LA MORT D'ARTON
Le financier Arton a été trouvé mort, lundi matin, dans les bureaux qu'il occupait à Paris au n° 13 de la rue Laffitte, ayant son domicile privé loin du centre, boulevard Pereire. Il s'était suicidé en absorbant un poison violent.
Cet homme qui disparaît, à l'âge de cinquante-cinq ans, en laissant planer un mystère sur les motifs de son suicide, avait eu une existence fort accidentée. C'est, on le sait, de l'époque des scandales du Panama que datent sa célébrité et ses plus romanesques aventures, dont le récit défraya copieusement la chronique. Son métier d'acheteur de consciences exercé avec la sereine bonhomie de l'inconscience; son rôle de corrupteur des parlementaires, son carnet de chèques tentateur, sa fameuse liste des «cent-quatre», qu'on ne connut jamais; sa fuite, son odyssée légendaire à travers le monde, pendant plusieurs années, la chasse longtemps vaine des plus fins limiers de la police lancés sur sa piste, l'«entrevue de Venise», la découverte du fugitif à Londres, en 1895, sous le masque fallacieux d'un marchand de thé; son extradition, mais accordée seulement pour des actes délictueux commis au préjudice de la Société de la Dynamite; sa condamnation à cinq ans de prison par la cour d'assises, son séjour de quinze mois à l'hôpital Saint-Louis; enfin, la remise gracieuse d'une partie de sa peine,--autant de faits appartenant à l'histoire contemporaine.
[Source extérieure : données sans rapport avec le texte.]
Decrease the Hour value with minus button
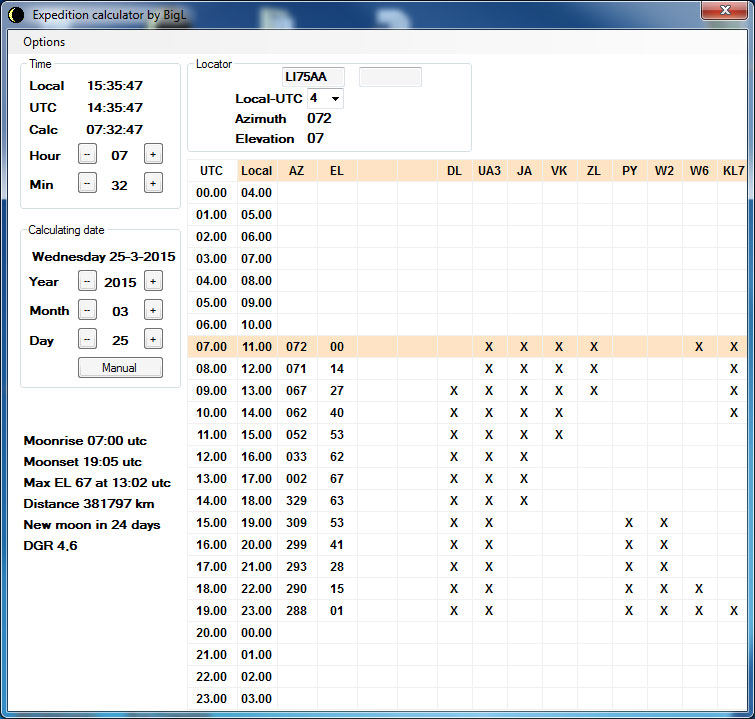The image size is (755, 719). point(88,155)
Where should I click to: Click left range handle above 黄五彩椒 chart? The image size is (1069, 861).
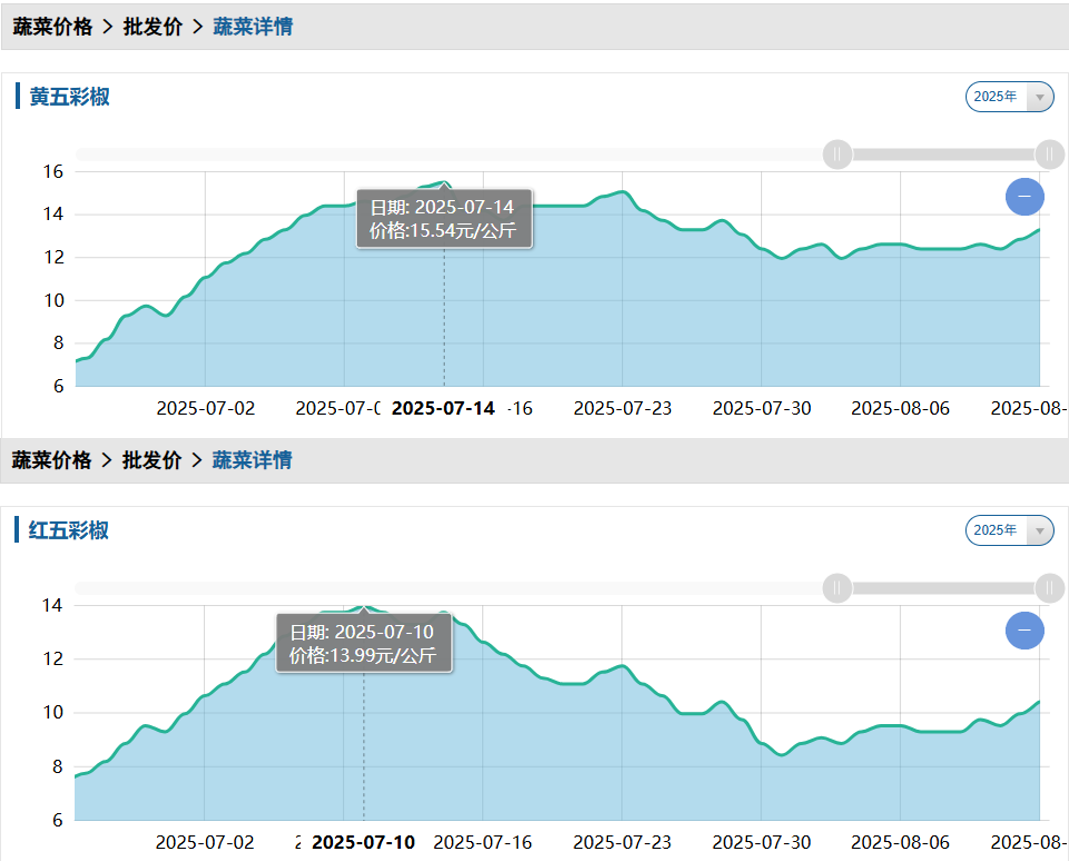point(837,154)
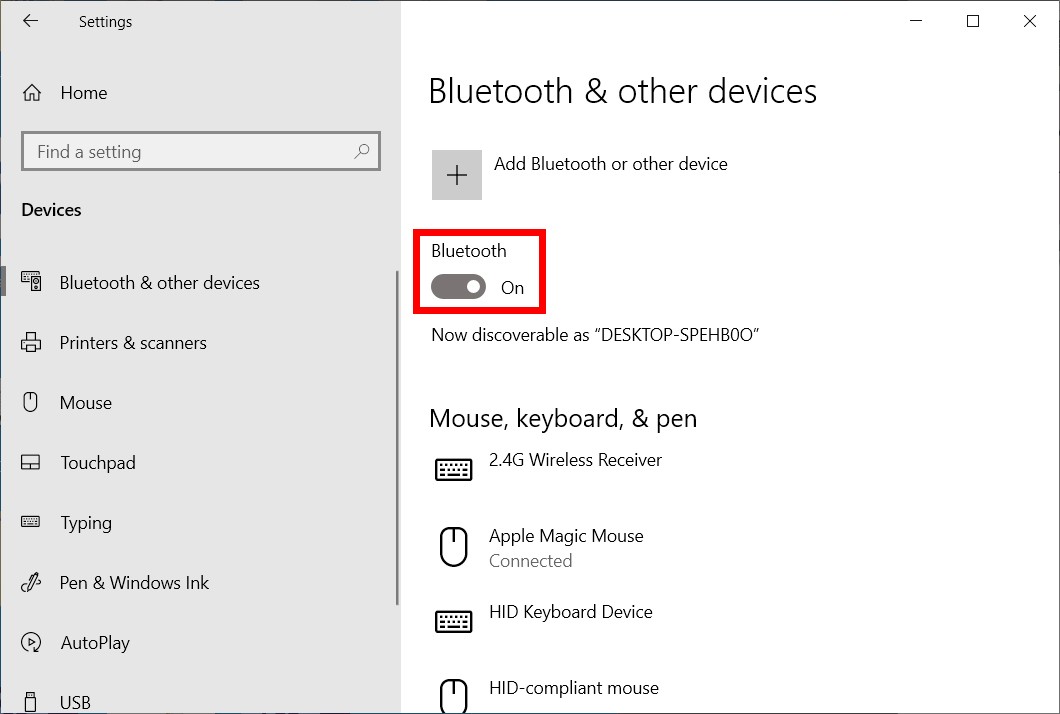This screenshot has width=1060, height=714.
Task: Click the AutoPlay sidebar icon
Action: 31,643
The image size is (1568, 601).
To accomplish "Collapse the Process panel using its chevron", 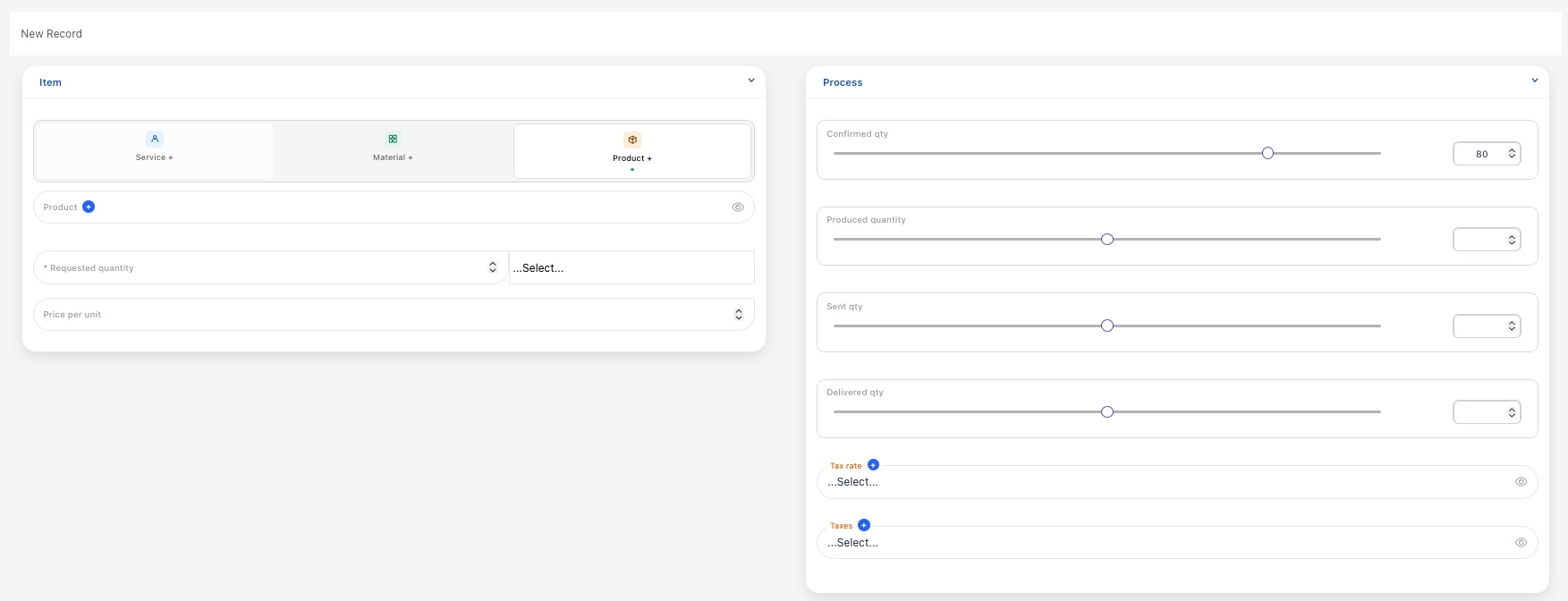I will pos(1535,80).
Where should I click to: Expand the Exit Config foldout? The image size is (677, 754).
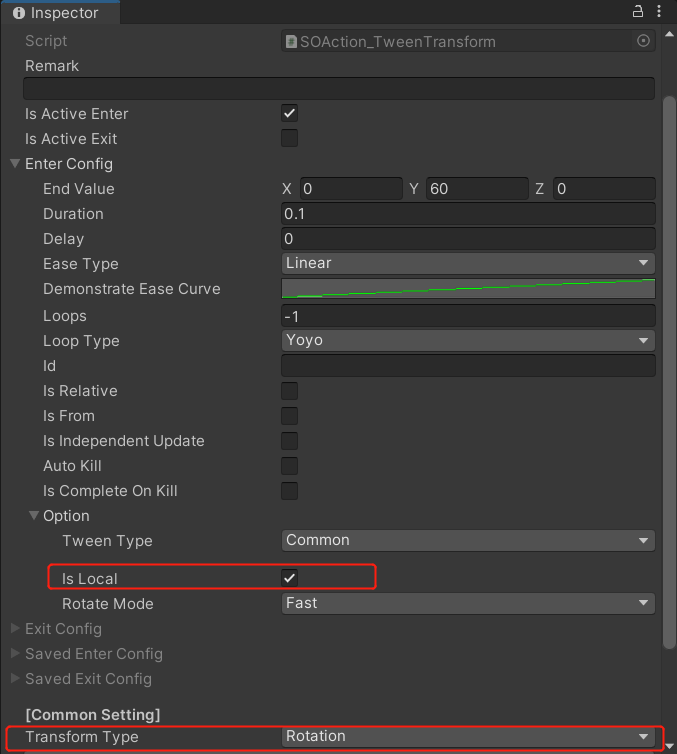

Arton, qui s'appelait en réalité Aaron, recourut d'ailleurs plus d'une fois aux pseudonymes pour compléter ses divers avatars; au cours de ses pérégrinations européennes, il prit successivement les noms de Debenham et de Henri Newman; ces derniers temps, il se donnait, dans un certain monde, celui de «M. de G...», emprunté à une personne de ses amies, et--le trait est assez piquant--c'est sous ce nom qu'il avait fait faire, au Jardin de Paris, la photographie reproduite ici.
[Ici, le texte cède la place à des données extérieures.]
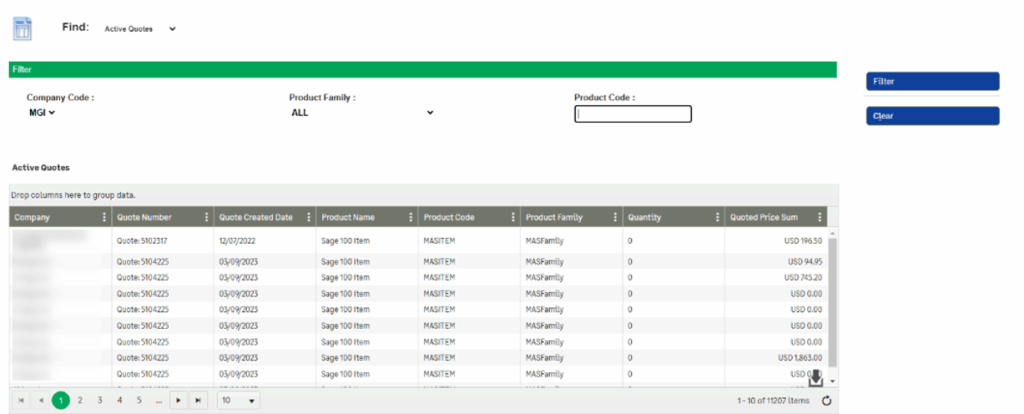Sort by Quote Created Date column header
This screenshot has height=414, width=1024.
(256, 217)
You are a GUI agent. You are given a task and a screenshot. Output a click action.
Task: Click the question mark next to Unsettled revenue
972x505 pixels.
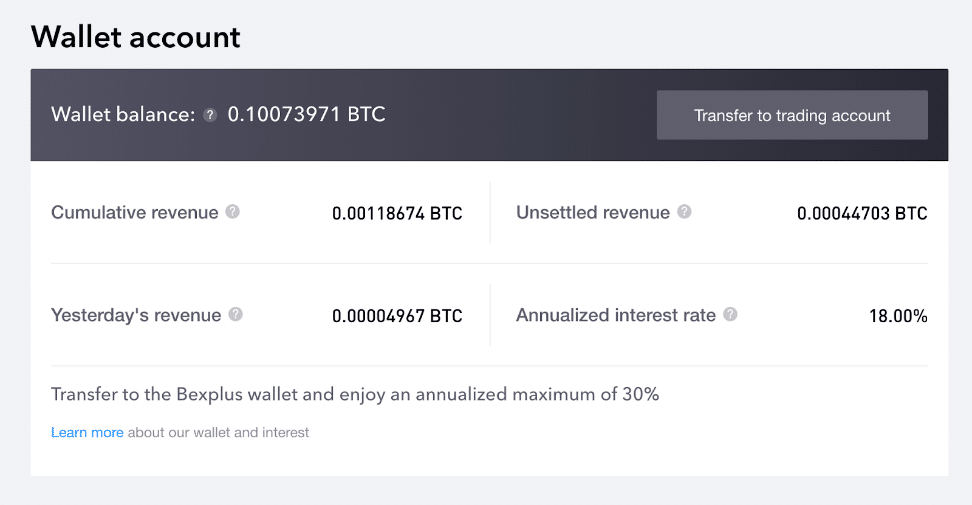pos(684,212)
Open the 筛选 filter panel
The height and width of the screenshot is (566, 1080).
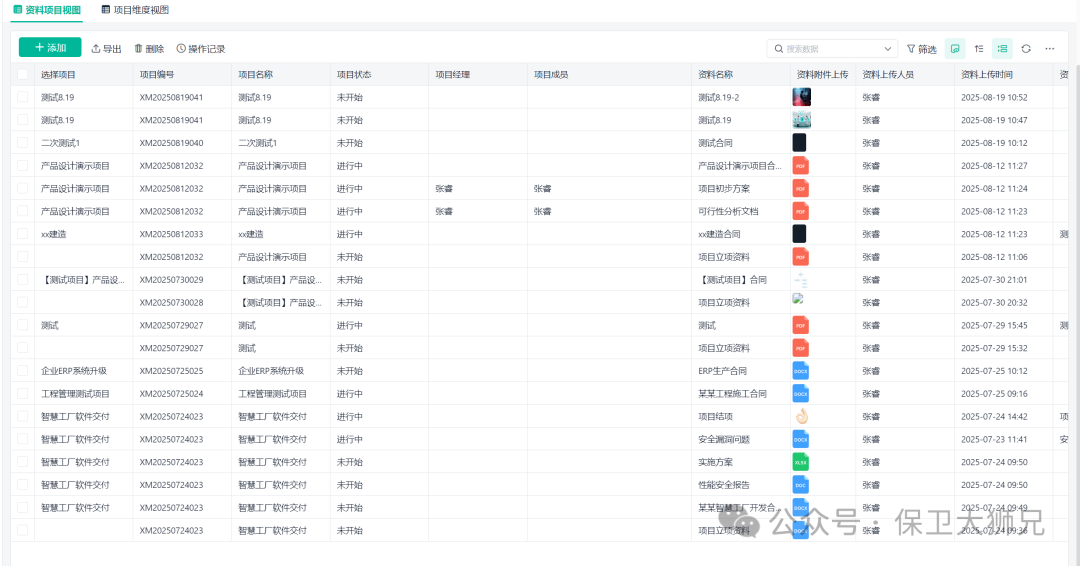pos(922,49)
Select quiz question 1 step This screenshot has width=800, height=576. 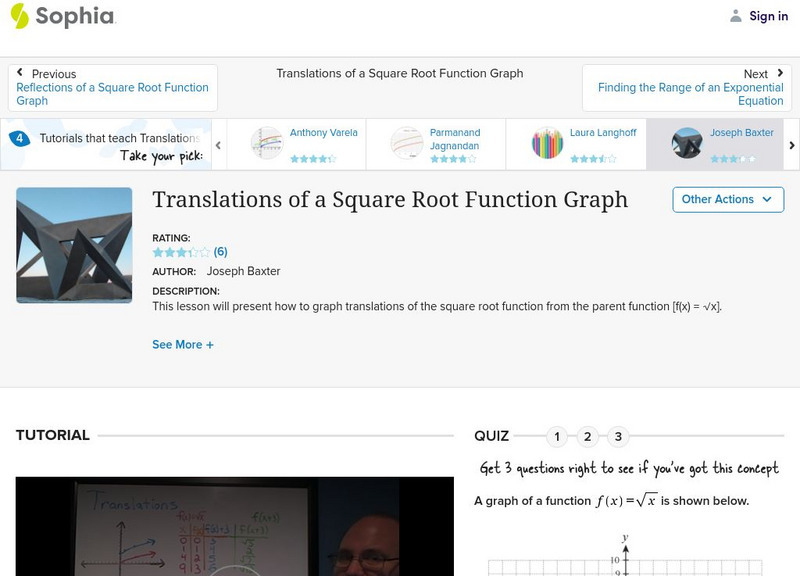[x=557, y=436]
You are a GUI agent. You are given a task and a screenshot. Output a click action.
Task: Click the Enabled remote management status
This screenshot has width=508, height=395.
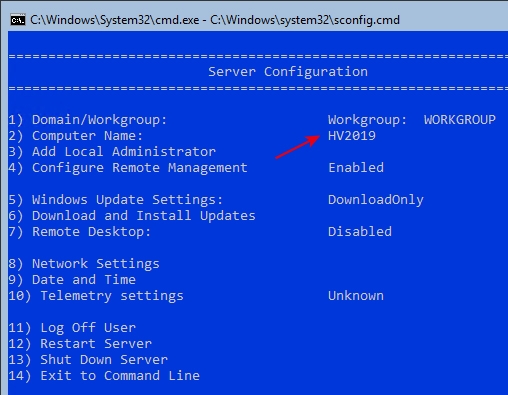[x=356, y=168]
Malgré ses malheurs, comme le personnage de Daudet, il «ne renonçait pas»: depuis six ans, il avait recommencé à brasser des affaires; mais l'astre avait perdu son éclat de naguère et même était devenu si nébuleux que le public pouvait croire à son éclipse totale.
Presque oublié, on s'aperçoit qu'il existait encore, en apprenant qu'il vient de s'éteindre d'une façon mystérieuse.